Although The Guardian reports the documents were heavily redacted, the May 2013 agenda is clear enough. It included such topics as ‘threats’ to energy infrastructure but also covered ‘challenges to energy projects from environmental groups,’ ‘cyber security initiatives’ and ‘economic and corporate espionage.’
Refreshments and coffee, as well as the meals, were sponsored by Enbridge. CSEC, the agency that isn’t supposed to spy on Canadians, had something to contribute. Are they spying on US environmental groups?
And what are the RCMP and CSIS doing providing briefings to energy companies?
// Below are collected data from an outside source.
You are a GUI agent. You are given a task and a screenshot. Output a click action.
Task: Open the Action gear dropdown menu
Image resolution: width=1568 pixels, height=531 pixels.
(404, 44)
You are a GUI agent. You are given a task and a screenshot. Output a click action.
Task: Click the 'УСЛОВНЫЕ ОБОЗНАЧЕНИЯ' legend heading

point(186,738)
It is clear that the lines are drawn and legitimate legal opposition to super-tankers and fossil fuel extraction is already demonized in the Harper administration. The oil companies are the ‘good’ and legal ones. Anyone opposing their plans can be caught in the web of anti-terrorist legislation and spied upon. Environmentalists and First Nations are under suspicion simply for wanting to preserve our coastline and protect our climate.
Harper’s administration treats the fossil fuel industry as the ‘client’ and all the apparatus of government as at their service. This is the worst perversion of democracy. This is corporate rule: government for, and by the corporation.
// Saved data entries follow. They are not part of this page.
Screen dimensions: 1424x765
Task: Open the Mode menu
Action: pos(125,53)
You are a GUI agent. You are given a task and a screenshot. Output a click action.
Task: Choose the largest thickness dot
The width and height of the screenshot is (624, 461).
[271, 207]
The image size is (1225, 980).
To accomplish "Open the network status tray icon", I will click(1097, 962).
Many more questions are raised by these revelations than are answered.
While struggling with the disturbing implications of these developments over the Thanksgiving weekend, I was contacted by my friend Niki Ashton, NDP MP and like me, concerned about proposed Canadian gold mines in northern Greece. I had travelled to Greece in late June to help the local movements and to explore for myself the impact of such mines in relatively pristine areas of Greece. The president of Hellenic Mining Watch, Tolis Papageorgiou, had come to Ottawa a few months earlier to ask for help in opposing the proposed El Dorado gold mines. He greeted me in Halkidiki as we toured the area.
On the holiday weekend, Niki’s urgent news was that Tolis has been arrested and charged with forming a criminal organization. Legislation in Greece, put in place to deal with the threat from right-wing, quasi-fascists, is being used to arrest Tolis Papageorgiou and charge him with very serious criminal offences.
Not that such a thing could happen here.